* Provided material
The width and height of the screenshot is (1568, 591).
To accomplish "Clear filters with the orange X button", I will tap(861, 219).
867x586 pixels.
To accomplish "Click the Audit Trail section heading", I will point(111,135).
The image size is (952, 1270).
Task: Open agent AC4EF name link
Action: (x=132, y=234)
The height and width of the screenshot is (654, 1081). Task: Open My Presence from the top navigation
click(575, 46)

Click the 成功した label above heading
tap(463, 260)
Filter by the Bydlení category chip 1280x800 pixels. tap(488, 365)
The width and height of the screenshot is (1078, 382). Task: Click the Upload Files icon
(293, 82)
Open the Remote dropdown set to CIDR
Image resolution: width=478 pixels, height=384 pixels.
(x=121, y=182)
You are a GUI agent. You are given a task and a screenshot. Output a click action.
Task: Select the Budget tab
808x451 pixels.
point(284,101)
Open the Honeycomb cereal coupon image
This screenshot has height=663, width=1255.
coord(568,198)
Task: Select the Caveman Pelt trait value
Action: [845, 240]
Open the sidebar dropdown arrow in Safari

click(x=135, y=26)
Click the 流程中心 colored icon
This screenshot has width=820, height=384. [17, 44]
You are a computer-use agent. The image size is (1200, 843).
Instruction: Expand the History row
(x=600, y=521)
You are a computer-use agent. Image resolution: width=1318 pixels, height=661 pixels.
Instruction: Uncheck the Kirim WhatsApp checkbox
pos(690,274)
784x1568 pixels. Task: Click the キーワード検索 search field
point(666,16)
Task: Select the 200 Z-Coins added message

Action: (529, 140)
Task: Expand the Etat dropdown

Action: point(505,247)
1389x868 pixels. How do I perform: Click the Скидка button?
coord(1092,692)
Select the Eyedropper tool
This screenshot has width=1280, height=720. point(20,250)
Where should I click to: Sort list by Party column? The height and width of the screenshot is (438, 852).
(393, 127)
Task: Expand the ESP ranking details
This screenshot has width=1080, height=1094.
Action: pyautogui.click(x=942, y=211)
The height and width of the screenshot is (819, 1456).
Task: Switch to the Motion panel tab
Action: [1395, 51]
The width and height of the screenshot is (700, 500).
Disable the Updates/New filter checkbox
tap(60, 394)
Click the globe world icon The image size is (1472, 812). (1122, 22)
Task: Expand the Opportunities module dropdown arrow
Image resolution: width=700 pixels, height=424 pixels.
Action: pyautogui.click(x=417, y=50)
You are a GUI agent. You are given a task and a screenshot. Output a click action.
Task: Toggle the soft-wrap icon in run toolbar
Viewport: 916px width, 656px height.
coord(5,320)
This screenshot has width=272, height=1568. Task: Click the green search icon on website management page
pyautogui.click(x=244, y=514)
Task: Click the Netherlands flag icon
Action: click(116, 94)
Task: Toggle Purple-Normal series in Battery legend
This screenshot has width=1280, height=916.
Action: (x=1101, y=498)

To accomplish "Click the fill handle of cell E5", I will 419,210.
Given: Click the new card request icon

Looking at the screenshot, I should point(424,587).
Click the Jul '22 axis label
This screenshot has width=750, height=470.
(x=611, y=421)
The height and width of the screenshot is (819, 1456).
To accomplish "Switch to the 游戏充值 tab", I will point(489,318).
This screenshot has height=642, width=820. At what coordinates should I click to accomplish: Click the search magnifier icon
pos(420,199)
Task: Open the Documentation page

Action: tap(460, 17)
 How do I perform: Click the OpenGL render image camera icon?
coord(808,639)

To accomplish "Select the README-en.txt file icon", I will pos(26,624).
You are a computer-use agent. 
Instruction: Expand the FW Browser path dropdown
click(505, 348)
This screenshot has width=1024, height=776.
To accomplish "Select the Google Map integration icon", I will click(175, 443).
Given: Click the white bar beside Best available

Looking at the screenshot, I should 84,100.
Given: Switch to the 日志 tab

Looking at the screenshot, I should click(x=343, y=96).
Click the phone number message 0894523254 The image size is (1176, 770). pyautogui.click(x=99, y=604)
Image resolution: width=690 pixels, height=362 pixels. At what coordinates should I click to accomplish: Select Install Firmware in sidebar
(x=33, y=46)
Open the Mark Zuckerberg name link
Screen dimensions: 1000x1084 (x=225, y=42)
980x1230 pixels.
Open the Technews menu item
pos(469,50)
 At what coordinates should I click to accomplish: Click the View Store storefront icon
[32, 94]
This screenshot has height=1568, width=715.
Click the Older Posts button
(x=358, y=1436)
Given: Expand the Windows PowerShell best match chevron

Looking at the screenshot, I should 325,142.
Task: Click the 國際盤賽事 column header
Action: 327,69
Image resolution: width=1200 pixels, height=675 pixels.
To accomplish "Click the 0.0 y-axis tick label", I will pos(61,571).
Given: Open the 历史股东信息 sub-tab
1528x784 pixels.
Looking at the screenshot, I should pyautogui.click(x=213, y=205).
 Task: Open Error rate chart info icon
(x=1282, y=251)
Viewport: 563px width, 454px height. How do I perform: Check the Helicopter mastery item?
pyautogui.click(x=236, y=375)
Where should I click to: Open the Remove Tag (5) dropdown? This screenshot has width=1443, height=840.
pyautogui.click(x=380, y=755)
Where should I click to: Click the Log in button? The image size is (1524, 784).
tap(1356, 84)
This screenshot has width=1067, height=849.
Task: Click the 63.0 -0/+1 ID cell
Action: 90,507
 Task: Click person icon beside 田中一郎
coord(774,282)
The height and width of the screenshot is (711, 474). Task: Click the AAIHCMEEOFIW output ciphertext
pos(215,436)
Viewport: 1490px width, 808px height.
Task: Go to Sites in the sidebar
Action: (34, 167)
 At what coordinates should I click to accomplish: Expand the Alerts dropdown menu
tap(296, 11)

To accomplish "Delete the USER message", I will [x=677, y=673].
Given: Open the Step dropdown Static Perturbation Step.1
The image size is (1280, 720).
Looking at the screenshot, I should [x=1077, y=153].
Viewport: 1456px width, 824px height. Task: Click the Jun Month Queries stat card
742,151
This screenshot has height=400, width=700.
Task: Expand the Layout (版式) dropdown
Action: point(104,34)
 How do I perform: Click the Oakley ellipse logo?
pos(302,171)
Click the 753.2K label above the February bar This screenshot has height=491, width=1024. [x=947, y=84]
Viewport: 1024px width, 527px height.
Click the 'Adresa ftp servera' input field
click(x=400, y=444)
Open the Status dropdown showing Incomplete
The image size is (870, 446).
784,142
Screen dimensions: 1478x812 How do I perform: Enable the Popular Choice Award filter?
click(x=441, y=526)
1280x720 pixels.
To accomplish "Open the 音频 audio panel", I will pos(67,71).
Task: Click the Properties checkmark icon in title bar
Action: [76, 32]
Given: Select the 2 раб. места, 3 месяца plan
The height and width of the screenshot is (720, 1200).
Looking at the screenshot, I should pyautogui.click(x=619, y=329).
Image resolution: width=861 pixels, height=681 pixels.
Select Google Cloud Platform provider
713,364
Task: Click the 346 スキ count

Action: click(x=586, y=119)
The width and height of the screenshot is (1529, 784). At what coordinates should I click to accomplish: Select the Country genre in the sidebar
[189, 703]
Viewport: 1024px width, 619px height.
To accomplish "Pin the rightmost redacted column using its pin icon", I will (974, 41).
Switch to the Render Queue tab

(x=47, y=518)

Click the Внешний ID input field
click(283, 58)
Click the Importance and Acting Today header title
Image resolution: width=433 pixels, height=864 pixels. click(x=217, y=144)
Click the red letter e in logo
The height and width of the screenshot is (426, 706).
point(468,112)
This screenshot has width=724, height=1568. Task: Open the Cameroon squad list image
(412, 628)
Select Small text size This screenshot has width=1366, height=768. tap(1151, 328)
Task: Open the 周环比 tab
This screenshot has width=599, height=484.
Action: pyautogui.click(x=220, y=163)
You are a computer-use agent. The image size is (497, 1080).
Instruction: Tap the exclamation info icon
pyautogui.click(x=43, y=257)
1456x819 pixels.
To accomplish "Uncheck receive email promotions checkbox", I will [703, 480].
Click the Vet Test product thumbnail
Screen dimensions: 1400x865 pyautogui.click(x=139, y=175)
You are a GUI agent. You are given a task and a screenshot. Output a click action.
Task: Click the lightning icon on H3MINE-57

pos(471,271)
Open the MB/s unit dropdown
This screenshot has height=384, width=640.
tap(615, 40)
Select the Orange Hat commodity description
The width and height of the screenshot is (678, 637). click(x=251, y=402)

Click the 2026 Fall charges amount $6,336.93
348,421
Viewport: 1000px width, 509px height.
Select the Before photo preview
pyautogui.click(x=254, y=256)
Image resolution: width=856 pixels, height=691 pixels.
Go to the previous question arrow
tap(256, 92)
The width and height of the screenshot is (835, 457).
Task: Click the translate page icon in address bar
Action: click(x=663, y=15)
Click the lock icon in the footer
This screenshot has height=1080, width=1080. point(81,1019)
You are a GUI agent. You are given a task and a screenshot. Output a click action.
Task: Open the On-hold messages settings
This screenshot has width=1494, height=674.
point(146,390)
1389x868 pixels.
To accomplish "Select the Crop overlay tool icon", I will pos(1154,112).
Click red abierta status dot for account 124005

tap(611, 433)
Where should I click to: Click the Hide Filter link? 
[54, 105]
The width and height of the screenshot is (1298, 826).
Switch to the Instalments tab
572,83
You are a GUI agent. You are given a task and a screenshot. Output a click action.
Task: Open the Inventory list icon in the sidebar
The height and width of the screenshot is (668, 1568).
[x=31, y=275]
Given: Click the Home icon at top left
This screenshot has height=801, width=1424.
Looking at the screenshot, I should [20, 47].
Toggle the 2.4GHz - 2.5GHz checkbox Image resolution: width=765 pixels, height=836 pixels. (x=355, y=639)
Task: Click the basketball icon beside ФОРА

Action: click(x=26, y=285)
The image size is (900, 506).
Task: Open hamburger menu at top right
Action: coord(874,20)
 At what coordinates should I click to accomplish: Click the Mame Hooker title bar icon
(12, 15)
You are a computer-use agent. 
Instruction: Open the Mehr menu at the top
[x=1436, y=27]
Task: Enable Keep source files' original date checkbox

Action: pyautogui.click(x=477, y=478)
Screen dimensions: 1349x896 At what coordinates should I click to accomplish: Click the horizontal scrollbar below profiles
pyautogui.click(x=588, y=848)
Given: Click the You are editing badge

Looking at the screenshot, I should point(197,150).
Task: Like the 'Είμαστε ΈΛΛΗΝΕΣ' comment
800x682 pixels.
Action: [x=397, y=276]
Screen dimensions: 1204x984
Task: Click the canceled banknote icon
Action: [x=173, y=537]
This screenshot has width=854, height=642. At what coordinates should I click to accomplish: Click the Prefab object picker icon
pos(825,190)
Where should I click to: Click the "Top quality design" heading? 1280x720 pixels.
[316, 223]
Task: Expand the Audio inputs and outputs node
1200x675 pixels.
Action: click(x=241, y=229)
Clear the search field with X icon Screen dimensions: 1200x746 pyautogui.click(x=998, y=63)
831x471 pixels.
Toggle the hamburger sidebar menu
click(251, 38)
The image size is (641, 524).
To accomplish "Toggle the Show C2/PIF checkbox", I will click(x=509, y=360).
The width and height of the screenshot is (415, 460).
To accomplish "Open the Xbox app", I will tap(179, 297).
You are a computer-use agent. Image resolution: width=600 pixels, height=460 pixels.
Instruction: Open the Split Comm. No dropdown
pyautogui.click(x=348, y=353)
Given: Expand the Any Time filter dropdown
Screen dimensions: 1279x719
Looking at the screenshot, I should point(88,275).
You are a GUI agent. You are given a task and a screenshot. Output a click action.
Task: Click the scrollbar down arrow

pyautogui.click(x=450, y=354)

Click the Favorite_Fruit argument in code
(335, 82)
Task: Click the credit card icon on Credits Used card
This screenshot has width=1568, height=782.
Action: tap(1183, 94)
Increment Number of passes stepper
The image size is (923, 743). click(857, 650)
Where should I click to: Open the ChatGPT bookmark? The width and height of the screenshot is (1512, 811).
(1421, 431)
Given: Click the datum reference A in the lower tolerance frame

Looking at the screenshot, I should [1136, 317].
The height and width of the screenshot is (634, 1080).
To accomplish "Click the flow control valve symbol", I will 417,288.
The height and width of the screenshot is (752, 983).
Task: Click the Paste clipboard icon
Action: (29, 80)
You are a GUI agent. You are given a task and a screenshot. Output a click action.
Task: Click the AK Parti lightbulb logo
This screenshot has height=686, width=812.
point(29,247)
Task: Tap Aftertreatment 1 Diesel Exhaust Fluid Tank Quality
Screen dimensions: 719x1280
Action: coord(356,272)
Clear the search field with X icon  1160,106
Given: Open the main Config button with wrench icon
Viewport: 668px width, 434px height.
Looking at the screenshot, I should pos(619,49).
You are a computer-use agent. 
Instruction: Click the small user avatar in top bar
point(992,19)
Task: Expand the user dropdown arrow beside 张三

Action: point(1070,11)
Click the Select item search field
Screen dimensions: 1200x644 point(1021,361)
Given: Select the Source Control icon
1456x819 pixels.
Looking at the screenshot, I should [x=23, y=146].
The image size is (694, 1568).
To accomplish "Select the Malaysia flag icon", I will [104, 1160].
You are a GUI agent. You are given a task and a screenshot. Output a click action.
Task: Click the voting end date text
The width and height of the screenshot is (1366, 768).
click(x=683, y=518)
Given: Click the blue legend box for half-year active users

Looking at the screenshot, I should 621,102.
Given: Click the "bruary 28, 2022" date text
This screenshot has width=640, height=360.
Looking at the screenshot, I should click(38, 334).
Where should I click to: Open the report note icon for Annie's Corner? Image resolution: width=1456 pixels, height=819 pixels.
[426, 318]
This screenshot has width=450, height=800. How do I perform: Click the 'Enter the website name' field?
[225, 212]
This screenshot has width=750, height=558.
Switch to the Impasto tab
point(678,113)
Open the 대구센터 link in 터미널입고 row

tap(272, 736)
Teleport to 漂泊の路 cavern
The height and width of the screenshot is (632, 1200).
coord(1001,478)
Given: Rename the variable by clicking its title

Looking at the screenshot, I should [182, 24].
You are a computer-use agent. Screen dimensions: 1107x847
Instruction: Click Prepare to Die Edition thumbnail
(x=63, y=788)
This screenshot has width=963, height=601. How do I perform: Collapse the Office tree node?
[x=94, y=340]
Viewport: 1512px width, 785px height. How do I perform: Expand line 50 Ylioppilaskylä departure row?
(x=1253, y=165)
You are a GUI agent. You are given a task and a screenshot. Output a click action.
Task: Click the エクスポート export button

* Direction
Copy the records from the beginning up to and including the line with "Click the globe", but swap "Budget" for "Forecast" and leave everything else unchanged.

* Finished answer
The width and height of the screenshot is (1568, 591).
To accomplish "Clear filters with the orange X button", I will tap(861, 219).
867x586 pixels.
To accomplish "Click the Audit Trail section heading", I will point(111,135).
The image size is (952, 1270).
Task: Open agent AC4EF name link
Action: (x=132, y=234)
The height and width of the screenshot is (654, 1081). Task: Open My Presence from the top navigation
click(575, 46)

Click the 成功した label above heading
tap(463, 260)
Filter by the Bydlení category chip 1280x800 pixels. tap(488, 365)
The width and height of the screenshot is (1078, 382). Task: Click the Upload Files icon
(293, 82)
Open the Remote dropdown set to CIDR
Image resolution: width=478 pixels, height=384 pixels.
(x=121, y=182)
You are a GUI agent. You are given a task and a screenshot. Output a click action.
Task: Select the Forecast tab
808x451 pixels.
point(284,101)
Open the Honeycomb cereal coupon image
This screenshot has height=663, width=1255.
coord(568,198)
Task: Select the Caveman Pelt trait value
Action: [845, 240]
Open the sidebar dropdown arrow in Safari

click(x=135, y=26)
Click the 流程中心 colored icon
This screenshot has width=820, height=384. [17, 44]
You are a computer-use agent. The image size is (1200, 843).
Instruction: Expand the History row
(x=600, y=521)
You are a computer-use agent. Image resolution: width=1318 pixels, height=661 pixels.
Instruction: Uncheck the Kirim WhatsApp checkbox
pos(690,274)
784x1568 pixels. Task: Click the キーワード検索 search field
point(666,16)
Task: Select the 200 Z-Coins added message

Action: (529, 140)
Task: Expand the Etat dropdown

Action: point(505,247)
1389x868 pixels. How do I perform: Click the Скидка button?
coord(1092,692)
Select the Eyedropper tool
This screenshot has width=1280, height=720. point(20,250)
Where should I click to: Sort list by Party column? The height and width of the screenshot is (438, 852).
(393, 127)
Task: Expand the ESP ranking details
This screenshot has width=1080, height=1094.
Action: pyautogui.click(x=942, y=211)
The height and width of the screenshot is (819, 1456).
Task: Switch to the Motion panel tab
Action: [1395, 51]
The width and height of the screenshot is (700, 500).
Disable the Updates/New filter checkbox
tap(60, 394)
Click the globe world icon The image size is (1472, 812). (1122, 22)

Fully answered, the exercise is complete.